» **GOAL OF THE EXERCISE**: Reproduce each line below with no alterations.

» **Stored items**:

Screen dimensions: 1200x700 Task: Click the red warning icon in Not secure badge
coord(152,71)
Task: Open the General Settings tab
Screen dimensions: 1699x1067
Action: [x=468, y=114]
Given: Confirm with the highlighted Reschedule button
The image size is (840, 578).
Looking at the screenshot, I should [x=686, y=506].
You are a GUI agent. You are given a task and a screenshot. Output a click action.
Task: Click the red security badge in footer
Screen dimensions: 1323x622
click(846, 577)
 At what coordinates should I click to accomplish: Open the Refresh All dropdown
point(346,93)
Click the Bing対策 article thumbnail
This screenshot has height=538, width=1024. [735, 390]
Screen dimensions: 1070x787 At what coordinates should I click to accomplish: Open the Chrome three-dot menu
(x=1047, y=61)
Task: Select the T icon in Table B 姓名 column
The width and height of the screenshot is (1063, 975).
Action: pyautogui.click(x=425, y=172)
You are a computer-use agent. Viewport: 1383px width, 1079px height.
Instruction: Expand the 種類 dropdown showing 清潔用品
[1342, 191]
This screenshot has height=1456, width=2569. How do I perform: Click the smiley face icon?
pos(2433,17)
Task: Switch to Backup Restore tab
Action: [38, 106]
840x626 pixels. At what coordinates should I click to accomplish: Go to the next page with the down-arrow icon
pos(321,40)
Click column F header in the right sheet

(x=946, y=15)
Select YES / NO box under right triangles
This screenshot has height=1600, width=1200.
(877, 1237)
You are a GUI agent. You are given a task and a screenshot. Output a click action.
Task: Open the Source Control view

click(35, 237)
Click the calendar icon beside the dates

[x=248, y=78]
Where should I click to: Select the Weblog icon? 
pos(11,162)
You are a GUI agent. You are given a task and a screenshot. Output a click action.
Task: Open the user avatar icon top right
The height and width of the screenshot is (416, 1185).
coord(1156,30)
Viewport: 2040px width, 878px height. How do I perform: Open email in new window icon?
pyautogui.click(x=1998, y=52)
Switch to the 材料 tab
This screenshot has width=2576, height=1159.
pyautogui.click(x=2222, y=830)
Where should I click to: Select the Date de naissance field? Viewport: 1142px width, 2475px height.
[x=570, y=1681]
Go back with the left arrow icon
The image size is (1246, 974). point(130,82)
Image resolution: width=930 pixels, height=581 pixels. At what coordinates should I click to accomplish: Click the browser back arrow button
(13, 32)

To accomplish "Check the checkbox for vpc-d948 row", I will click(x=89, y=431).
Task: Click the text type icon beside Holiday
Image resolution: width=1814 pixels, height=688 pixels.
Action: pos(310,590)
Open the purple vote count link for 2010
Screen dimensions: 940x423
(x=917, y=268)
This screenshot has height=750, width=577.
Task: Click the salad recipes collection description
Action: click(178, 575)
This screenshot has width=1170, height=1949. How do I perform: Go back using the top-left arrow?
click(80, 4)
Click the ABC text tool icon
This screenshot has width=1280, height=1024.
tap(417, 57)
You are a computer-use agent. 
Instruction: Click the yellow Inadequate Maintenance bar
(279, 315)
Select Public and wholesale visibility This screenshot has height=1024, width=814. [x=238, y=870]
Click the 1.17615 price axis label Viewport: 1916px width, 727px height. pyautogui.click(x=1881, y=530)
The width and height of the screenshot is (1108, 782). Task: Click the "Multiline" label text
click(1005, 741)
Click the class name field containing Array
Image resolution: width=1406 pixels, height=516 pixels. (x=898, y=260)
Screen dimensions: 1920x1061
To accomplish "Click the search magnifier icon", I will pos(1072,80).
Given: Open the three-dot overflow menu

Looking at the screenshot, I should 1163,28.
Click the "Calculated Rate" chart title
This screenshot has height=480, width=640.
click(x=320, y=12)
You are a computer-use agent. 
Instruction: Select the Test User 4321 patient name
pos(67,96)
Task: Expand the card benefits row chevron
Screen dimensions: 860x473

» **EXPECTED ANSWER**:
Screen dimensions: 1200x700 Task: Click the red warning icon in Not secure badge
coord(152,71)
Task: Open the General Settings tab
Screen dimensions: 1699x1067
Action: [x=468, y=114]
Given: Confirm with the highlighted Reschedule button
The image size is (840, 578).
Looking at the screenshot, I should [x=686, y=506].
You are a GUI agent. You are given a task and a screenshot. Output a click action.
Task: Click the red security badge in footer
Screen dimensions: 1323x622
click(846, 577)
 At what coordinates should I click to accomplish: Open the Refresh All dropdown
point(346,93)
Click the Bing対策 article thumbnail
This screenshot has height=538, width=1024. [735, 390]
Screen dimensions: 1070x787 At what coordinates should I click to accomplish: Open the Chrome three-dot menu
(x=1047, y=61)
Task: Select the T icon in Table B 姓名 column
The width and height of the screenshot is (1063, 975).
Action: pyautogui.click(x=425, y=172)
You are a computer-use agent. Viewport: 1383px width, 1079px height.
Instruction: Expand the 種類 dropdown showing 清潔用品
[1342, 191]
This screenshot has height=1456, width=2569. How do I perform: Click the smiley face icon?
pos(2433,17)
Task: Switch to Backup Restore tab
Action: [38, 106]
840x626 pixels. At what coordinates should I click to accomplish: Go to the next page with the down-arrow icon
pos(321,40)
Click column F header in the right sheet

(x=946, y=15)
Select YES / NO box under right triangles
This screenshot has height=1600, width=1200.
(877, 1237)
You are a GUI agent. You are given a task and a screenshot. Output a click action.
Task: Open the Source Control view

click(35, 237)
Click the calendar icon beside the dates

[x=248, y=78]
Where should I click to: Select the Weblog icon? 
pos(11,162)
You are a GUI agent. You are given a task and a screenshot. Output a click action.
Task: Open the user avatar icon top right
The height and width of the screenshot is (416, 1185).
coord(1156,30)
Viewport: 2040px width, 878px height. How do I perform: Open email in new window icon?
pyautogui.click(x=1998, y=52)
Switch to the 材料 tab
This screenshot has width=2576, height=1159.
pyautogui.click(x=2222, y=830)
Where should I click to: Select the Date de naissance field? Viewport: 1142px width, 2475px height.
[x=570, y=1681]
Go back with the left arrow icon
The image size is (1246, 974). point(130,82)
Image resolution: width=930 pixels, height=581 pixels. At what coordinates should I click to accomplish: Click the browser back arrow button
(13, 32)

To accomplish "Check the checkbox for vpc-d948 row", I will click(x=89, y=431).
Task: Click the text type icon beside Holiday
Image resolution: width=1814 pixels, height=688 pixels.
Action: pos(310,590)
Open the purple vote count link for 2010
Screen dimensions: 940x423
(x=917, y=268)
This screenshot has height=750, width=577.
Task: Click the salad recipes collection description
Action: click(178, 575)
This screenshot has width=1170, height=1949. How do I perform: Go back using the top-left arrow?
click(80, 4)
Click the ABC text tool icon
This screenshot has width=1280, height=1024.
tap(417, 57)
You are a computer-use agent. 
Instruction: Click the yellow Inadequate Maintenance bar
(279, 315)
Select Public and wholesale visibility This screenshot has height=1024, width=814. [x=238, y=870]
Click the 1.17615 price axis label Viewport: 1916px width, 727px height. pyautogui.click(x=1881, y=530)
The width and height of the screenshot is (1108, 782). Task: Click the "Multiline" label text
click(1005, 741)
Click the class name field containing Array
Image resolution: width=1406 pixels, height=516 pixels. (x=898, y=260)
Screen dimensions: 1920x1061
To accomplish "Click the search magnifier icon", I will pos(1072,80).
Given: Open the three-dot overflow menu

Looking at the screenshot, I should 1163,28.
Click the "Calculated Rate" chart title
This screenshot has height=480, width=640.
click(x=320, y=12)
You are a computer-use agent. 
Instruction: Select the Test User 4321 patient name
pos(67,96)
Task: Expand the card benefits row chevron
Screen dimensions: 860x473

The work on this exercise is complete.